→ Supplied material:
◇ ◇ ◇ ◇ ◇

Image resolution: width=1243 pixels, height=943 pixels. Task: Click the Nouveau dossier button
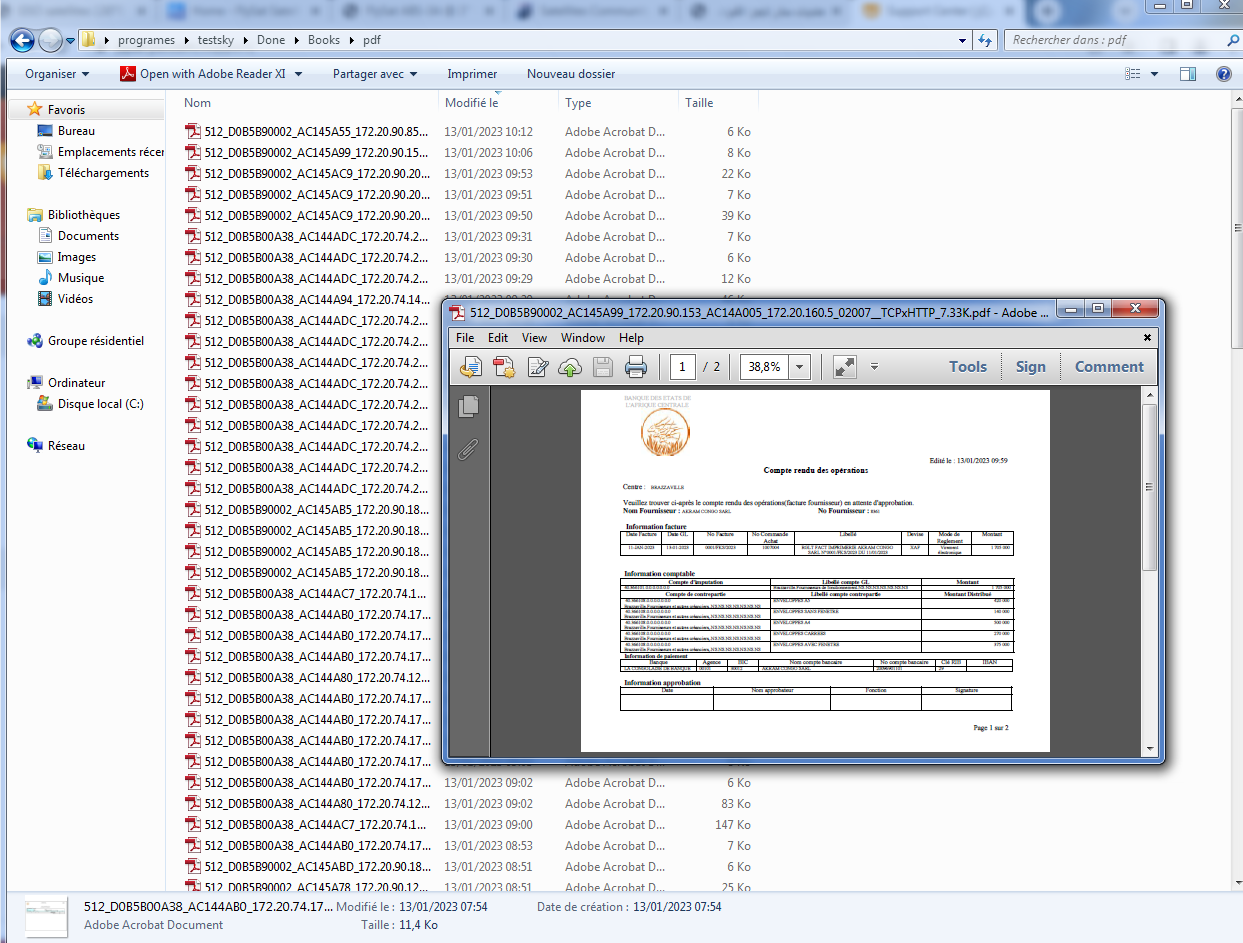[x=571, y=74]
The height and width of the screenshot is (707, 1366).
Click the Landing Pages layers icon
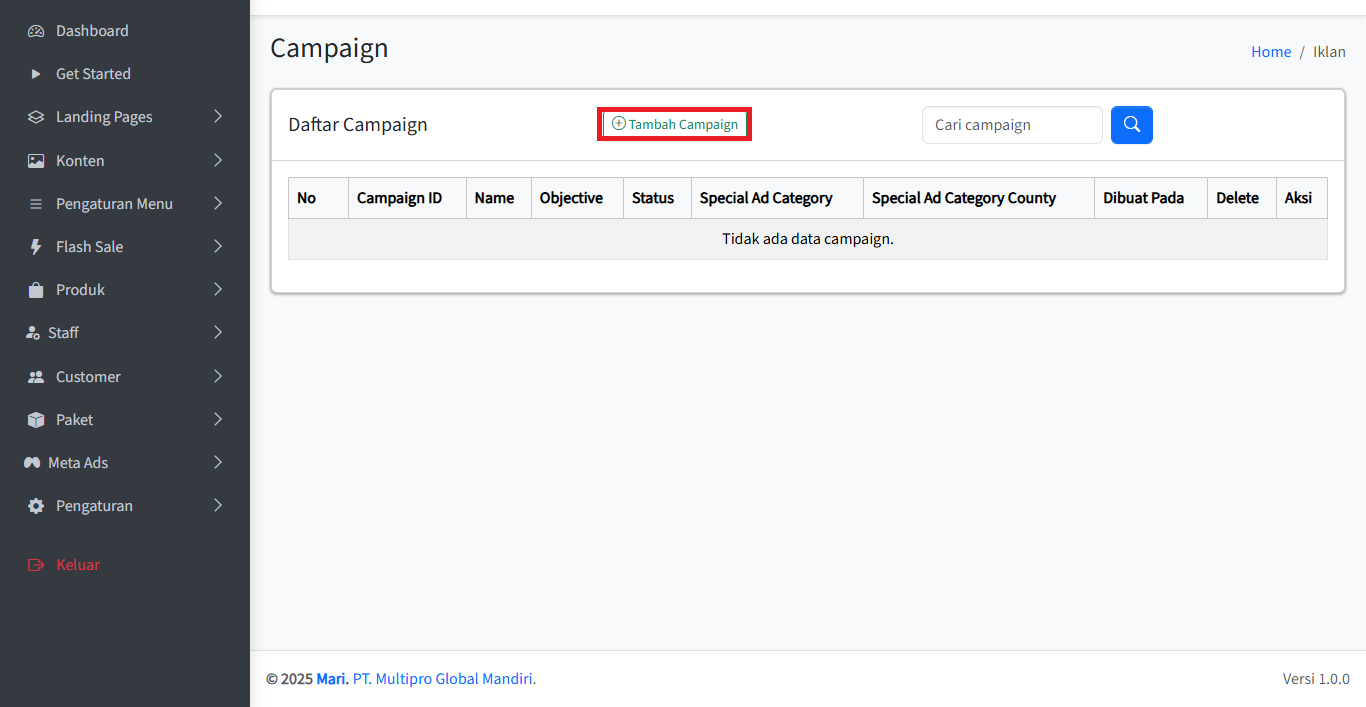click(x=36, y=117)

◇ ◇ ◇ ◇ ◇

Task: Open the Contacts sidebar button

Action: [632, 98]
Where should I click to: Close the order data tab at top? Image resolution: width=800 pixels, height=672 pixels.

◇ ◇ ◇ ◇ ◇

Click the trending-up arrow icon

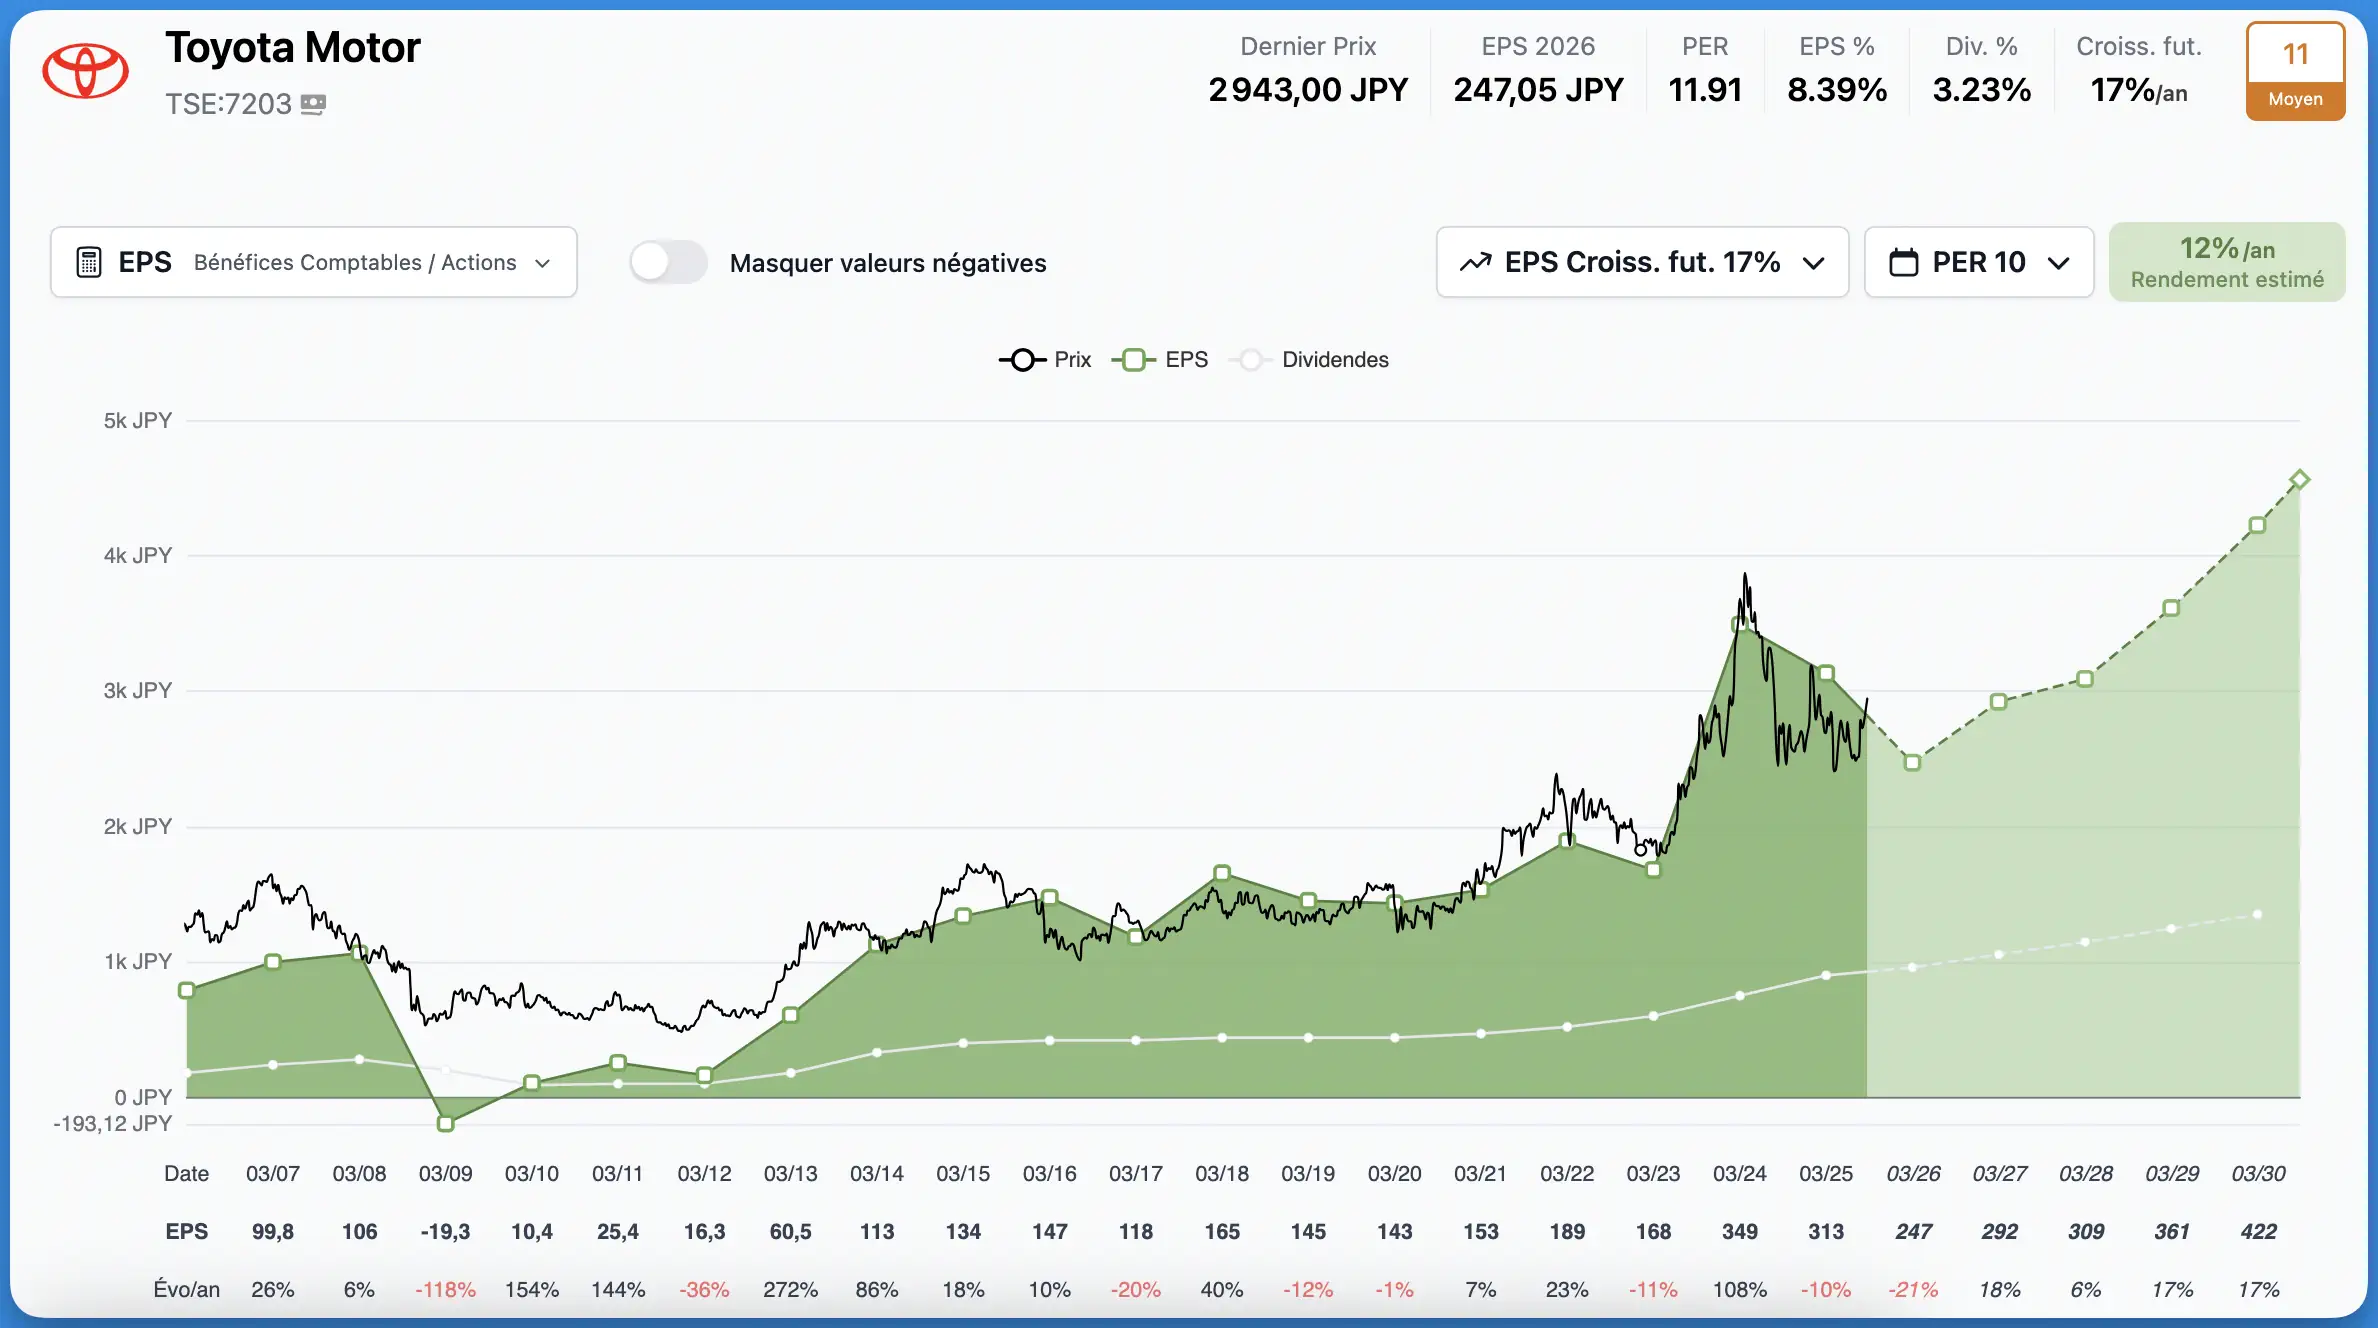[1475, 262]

◇ ◇ ◇ ◇ ◇

→ Goal of the exercise:
Reproduce the records verbatim, starting with the line containing "Task: Open the Contacts sidebar button" and ending with the line containing "Where should I", both lines included.

→ Response:
Task: Open the Contacts sidebar button

Action: [632, 98]
Where should I click to: Close the order data tab at top? Image resolution: width=800 pixels, height=672 pixels.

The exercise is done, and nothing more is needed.